• TASK DETAILS: Below are several entries. Transcribe exactly those lines that fall from the one with "Where should I click to: Open the search" through the one with "Click the green success", end lines included.

• DATASET RECORDS:
- - -

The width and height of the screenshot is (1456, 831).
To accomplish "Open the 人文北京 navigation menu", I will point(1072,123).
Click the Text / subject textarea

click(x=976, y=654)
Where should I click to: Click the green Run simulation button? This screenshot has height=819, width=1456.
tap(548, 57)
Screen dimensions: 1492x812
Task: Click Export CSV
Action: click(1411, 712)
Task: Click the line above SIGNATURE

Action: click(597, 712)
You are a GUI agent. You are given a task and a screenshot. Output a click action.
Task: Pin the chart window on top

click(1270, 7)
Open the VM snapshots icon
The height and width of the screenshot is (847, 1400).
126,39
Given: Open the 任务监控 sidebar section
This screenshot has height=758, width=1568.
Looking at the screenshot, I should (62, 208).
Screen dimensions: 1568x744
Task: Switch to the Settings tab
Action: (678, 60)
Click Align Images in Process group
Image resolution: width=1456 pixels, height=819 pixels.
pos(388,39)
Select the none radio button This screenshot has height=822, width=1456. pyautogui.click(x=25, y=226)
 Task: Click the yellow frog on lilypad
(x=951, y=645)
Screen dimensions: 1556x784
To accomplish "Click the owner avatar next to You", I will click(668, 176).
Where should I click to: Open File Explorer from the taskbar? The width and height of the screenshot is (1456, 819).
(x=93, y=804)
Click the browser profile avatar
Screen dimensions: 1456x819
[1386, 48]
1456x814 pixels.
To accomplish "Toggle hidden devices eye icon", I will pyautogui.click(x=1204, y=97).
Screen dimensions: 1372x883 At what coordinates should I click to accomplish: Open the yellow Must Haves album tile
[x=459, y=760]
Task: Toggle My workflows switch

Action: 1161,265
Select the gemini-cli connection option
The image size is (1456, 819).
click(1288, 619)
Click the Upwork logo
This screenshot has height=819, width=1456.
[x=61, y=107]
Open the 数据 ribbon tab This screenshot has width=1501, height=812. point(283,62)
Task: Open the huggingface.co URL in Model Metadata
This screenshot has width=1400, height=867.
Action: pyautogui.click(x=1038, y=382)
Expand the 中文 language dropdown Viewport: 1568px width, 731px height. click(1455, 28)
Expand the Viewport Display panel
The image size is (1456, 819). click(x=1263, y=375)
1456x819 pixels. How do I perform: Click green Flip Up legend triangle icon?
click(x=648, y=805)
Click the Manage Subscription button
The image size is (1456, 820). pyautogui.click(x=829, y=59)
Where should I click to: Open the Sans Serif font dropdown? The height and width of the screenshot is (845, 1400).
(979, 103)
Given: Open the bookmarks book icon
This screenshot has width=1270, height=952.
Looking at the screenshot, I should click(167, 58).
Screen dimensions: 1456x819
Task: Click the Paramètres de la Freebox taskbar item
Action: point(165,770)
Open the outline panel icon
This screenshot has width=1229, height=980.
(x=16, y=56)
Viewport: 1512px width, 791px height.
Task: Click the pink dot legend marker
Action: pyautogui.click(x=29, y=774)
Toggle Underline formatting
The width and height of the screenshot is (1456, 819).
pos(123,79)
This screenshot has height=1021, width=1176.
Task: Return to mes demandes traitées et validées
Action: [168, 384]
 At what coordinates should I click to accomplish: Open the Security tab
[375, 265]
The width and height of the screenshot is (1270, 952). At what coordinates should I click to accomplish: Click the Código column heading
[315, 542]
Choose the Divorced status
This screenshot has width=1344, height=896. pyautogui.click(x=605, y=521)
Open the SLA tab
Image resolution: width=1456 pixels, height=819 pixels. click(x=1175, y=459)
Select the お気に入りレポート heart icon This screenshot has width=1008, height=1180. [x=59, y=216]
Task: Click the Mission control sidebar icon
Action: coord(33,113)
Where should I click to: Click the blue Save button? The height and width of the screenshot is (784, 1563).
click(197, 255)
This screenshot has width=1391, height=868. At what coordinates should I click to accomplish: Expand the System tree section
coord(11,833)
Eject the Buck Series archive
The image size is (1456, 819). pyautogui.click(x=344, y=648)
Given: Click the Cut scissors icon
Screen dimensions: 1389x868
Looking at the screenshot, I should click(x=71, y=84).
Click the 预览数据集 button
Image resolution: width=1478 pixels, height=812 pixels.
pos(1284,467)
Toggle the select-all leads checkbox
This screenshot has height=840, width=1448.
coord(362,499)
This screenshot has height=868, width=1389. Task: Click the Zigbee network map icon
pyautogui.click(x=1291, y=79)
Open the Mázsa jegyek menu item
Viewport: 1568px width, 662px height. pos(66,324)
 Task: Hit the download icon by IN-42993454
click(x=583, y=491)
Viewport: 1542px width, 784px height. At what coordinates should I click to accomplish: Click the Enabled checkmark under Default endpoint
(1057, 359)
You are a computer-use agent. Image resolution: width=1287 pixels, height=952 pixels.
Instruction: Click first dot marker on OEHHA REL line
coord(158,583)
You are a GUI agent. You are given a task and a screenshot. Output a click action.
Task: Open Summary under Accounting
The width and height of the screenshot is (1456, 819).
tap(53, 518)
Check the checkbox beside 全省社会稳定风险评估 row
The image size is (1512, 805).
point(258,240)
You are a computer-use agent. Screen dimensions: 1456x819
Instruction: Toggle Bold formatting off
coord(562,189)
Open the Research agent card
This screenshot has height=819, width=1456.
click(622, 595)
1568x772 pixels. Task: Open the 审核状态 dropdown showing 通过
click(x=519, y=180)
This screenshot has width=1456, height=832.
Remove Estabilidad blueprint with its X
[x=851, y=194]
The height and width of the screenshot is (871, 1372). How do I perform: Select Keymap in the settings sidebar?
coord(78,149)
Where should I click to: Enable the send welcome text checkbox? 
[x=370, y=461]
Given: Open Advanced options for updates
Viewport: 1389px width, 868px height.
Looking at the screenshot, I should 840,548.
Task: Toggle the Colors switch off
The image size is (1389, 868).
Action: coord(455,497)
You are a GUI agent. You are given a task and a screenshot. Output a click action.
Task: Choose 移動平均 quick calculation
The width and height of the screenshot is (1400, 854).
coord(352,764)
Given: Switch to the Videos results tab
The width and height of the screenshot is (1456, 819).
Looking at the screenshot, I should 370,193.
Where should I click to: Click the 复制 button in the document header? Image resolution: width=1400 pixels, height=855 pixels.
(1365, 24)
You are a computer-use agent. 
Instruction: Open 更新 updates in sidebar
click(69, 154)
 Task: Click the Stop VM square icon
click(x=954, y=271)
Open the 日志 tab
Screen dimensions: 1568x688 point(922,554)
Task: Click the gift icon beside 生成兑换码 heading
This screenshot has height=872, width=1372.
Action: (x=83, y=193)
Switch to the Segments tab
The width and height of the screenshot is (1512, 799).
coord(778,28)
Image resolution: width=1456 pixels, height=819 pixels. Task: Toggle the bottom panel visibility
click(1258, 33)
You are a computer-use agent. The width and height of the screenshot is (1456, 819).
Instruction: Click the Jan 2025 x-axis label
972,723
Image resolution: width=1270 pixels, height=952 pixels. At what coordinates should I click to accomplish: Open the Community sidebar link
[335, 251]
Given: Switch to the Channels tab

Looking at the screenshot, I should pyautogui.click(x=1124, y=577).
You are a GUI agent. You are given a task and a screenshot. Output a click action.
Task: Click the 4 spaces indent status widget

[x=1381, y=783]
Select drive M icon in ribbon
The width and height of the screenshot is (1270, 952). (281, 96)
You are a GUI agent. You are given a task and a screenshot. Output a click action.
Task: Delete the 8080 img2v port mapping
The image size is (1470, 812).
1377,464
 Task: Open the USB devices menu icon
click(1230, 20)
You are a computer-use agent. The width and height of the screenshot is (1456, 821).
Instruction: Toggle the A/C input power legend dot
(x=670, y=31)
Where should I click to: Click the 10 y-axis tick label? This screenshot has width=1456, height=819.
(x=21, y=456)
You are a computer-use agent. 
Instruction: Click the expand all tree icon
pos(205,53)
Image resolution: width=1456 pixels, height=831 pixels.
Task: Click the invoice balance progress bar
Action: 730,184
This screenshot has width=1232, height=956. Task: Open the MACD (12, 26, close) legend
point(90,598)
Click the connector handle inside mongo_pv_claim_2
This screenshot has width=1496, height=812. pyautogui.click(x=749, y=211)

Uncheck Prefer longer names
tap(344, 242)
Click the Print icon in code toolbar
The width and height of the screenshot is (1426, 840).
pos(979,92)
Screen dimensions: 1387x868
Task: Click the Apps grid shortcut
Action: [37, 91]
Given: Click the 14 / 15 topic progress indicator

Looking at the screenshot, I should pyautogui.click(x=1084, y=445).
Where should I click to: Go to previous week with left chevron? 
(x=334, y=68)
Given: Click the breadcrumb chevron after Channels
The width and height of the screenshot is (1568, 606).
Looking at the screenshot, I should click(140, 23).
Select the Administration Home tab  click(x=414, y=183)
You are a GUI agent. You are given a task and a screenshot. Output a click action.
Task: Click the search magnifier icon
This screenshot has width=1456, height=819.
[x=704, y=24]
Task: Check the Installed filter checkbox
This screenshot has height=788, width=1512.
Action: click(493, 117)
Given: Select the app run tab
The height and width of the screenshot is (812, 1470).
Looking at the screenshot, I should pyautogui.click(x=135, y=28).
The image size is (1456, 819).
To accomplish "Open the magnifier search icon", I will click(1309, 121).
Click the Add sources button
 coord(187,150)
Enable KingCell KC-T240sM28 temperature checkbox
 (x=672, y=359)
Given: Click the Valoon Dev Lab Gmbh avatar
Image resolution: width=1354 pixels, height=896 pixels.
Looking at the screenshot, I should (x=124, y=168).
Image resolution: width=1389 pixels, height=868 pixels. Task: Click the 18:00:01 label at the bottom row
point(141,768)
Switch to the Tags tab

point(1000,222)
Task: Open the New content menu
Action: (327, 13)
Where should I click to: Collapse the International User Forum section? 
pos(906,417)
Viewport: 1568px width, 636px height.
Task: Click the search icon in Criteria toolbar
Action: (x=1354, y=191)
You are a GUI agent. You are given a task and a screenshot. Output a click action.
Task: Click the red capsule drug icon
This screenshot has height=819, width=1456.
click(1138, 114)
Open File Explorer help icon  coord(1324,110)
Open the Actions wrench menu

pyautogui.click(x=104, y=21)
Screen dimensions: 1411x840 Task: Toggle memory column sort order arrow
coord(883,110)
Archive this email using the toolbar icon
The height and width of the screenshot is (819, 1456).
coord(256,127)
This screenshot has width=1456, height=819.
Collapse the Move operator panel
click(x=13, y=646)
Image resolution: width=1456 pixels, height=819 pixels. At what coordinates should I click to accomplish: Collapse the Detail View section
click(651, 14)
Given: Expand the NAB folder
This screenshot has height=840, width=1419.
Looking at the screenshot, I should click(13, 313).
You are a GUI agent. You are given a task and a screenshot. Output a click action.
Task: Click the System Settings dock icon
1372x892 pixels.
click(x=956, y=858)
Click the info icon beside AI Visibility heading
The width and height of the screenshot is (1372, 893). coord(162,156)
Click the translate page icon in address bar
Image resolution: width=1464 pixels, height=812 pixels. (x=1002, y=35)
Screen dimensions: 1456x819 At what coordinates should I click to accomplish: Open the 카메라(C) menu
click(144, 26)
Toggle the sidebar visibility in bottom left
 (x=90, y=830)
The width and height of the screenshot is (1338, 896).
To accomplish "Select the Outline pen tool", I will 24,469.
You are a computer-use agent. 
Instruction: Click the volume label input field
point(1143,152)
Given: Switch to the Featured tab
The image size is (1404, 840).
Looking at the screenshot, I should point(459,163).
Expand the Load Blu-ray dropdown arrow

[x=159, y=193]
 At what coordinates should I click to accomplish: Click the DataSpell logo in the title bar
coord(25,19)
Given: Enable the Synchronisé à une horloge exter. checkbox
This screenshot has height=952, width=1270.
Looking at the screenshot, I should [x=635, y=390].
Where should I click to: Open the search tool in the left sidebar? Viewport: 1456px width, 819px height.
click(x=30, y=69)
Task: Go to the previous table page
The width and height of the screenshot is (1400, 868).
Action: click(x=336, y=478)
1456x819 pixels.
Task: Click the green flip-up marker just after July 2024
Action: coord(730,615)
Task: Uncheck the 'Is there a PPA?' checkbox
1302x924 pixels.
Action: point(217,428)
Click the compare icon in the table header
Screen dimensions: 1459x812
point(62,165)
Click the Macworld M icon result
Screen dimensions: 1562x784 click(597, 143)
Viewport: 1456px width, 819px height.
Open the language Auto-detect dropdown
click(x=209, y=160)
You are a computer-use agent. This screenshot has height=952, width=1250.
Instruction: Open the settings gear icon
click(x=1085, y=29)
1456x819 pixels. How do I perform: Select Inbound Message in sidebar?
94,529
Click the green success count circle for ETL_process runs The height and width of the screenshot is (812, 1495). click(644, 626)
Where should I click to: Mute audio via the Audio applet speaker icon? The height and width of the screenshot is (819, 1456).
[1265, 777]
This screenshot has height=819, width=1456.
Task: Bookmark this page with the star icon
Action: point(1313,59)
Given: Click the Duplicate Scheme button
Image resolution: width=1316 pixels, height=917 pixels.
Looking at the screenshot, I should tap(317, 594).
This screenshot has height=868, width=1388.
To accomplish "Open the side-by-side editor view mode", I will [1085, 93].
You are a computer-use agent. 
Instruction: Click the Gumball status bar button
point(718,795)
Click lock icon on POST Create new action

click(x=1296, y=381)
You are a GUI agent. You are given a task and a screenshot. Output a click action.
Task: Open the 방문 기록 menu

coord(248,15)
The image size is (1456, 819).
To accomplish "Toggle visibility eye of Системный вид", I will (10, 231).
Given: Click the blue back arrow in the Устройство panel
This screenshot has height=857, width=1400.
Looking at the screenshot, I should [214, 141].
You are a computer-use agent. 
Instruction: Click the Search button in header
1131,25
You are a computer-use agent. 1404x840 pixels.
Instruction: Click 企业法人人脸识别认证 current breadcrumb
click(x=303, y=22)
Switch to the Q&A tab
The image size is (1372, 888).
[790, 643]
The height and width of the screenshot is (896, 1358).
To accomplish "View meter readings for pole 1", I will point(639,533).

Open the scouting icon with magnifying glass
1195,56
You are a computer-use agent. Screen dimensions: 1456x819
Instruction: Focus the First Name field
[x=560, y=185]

- - -

• WRITTEN RESPONSE:
Where should I click to: Open the search tool in the left sidebar? Viewport: 1456px width, 819px height.
click(x=30, y=69)
Task: Go to the previous table page
The width and height of the screenshot is (1400, 868).
Action: click(x=336, y=478)
1456x819 pixels.
Task: Click the green flip-up marker just after July 2024
Action: coord(730,615)
Task: Uncheck the 'Is there a PPA?' checkbox
1302x924 pixels.
Action: point(217,428)
Click the compare icon in the table header
Screen dimensions: 1459x812
point(62,165)
Click the Macworld M icon result
Screen dimensions: 1562x784 click(597, 143)
Viewport: 1456px width, 819px height.
Open the language Auto-detect dropdown
click(x=209, y=160)
You are a computer-use agent. This screenshot has height=952, width=1250.
Instruction: Open the settings gear icon
click(x=1085, y=29)
1456x819 pixels. How do I perform: Select Inbound Message in sidebar?
94,529
Click the green success count circle for ETL_process runs The height and width of the screenshot is (812, 1495). click(644, 626)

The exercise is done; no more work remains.